> **ОТРЫВОК**
Дневник царя — во всяком случае с тех пор, как он стал царем, — оставляет впечатление эмоциональной притупленности, словно не способен он понимать, что испытывают другие. Разорвало бомбой его министра — он записывает: «В лице доброго Плеве я потерял друга» — и тут же следом: «Тетя Маруся завтракала… Гуляли с мама… Покатался с Мишей… Обедали на балконе…» Этими пустяками заполнены все страницы, иной раз впечатление, что читаешь дневник четырнадцатилетнего гимназиста на каникулах, а не тридцатишестилетнего императора в период войны и революции. Притом описаны все эти пустяки по чувству долга, удовольствия в писании он не находил.

Князь В.П.Мещерский, бывший на время конфидентом трех последних императоров, «шептуном», как назвал его И.И.Колышко, почувствовал, что по-государственному образовать Николая II времени уже нет, надо хотя бы дать ему уверенность в себе. «Я уверовал в себя!» — написал царь на шестой год царствования, но едва ли чувство уверенности можно «нашептать» надолго. С.С.Ольденбург сравнивает волю царя с бегом ручья, который «огибает препятствие, отклоняется в сторону, но в конце концов стремится к своей цели». Перед Николаем II стояли такие проблемы, что нужно было быть не ручейком, а сворачивающим камни потоком — или не потечь в другом направлении.

> **ФРАГМЕНТ НАБОРА ДАННЫХ**
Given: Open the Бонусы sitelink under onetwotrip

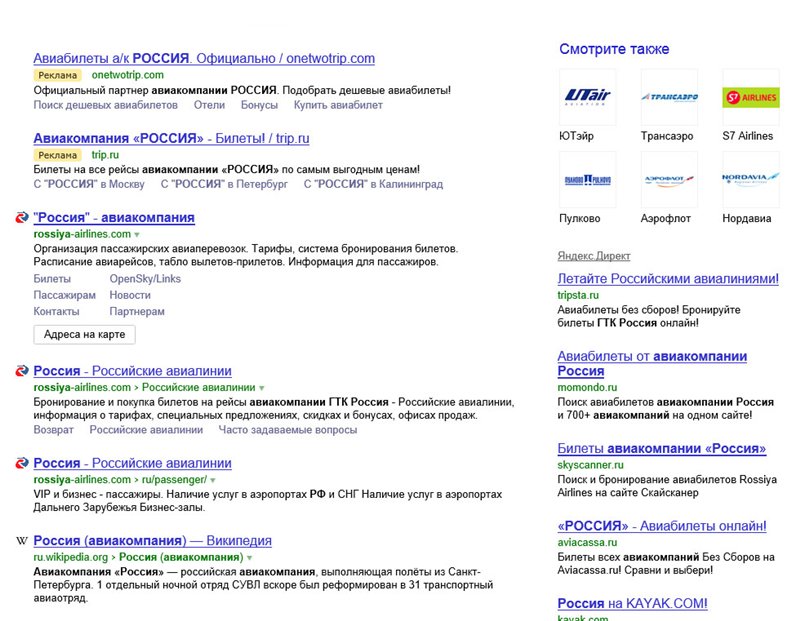Looking at the screenshot, I should [x=259, y=105].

> **ЗАДАНИЯ**
1. Ответьте по отрывку на вопросы:
(а) Чью гибель от бомбы царь отметил в дневнике словами о потере друга?
(б) Как И.И.Колышко назвал князя В.П.Мещерского?
(в) С чем С.С.Ольденбург сравнивает волю царя?
2. Как короче передать абзац отрывка, который начинается словами «Князь В.П.Мещерский», не потеряв его главных фактов?
3. Перепечатайте часть отрывка: начните со слов «Князь В.П.Мещерский, бывший», остановитесь после слов «в другом направлении.».

> **ОЖИДАЕМЫЕ ОТВЕТЫ**
1.
(а) Гибель министра Плеве.
(б) «Шептуном».
(в) С бегом ручья.

2. Князь В.П.Мещерский был конфидентом трех последних императоров, и И.И.Колышко называл его «шептуном». Мещерский понял, что дать Николаю II государственное образование уже не успеть, и стремился хотя бы придать ему уверенности в себе. На шестой год царствования царь записал: «Я уверовал в себя!», но надолго «нашептать» такую уверенность едва ли возможно. С.С.Ольденбург сравнивает волю царя с ручьем, который огибает препятствия и все же стремится к цели. Однако проблемы, стоявшие перед Николаем II, требовали быть не ручейком, а потоком, сворачивающим камни.

3.
Князь В.П.Мещерский, бывший на время конфидентом трех последних императоров, «шептуном», как назвал его И.И.Колышко, почувствовал, что по-государственному образовать Николая II времени уже нет, надо хотя бы дать ему уверенность в себе. «Я уверовал в себя!» — написал царь на шестой год царствования, но едва ли чувство уверенности можно «нашептать» надолго. С.С.Ольденбург сравнивает волю царя с бегом ручья, который «огибает препятствие, отклоняется в сторону, но в конце концов стремится к своей цели». Перед Николаем II стояли такие проблемы, что нужно было быть не ручейком, а сворачивающим камни потоком — или не потечь в другом направлении.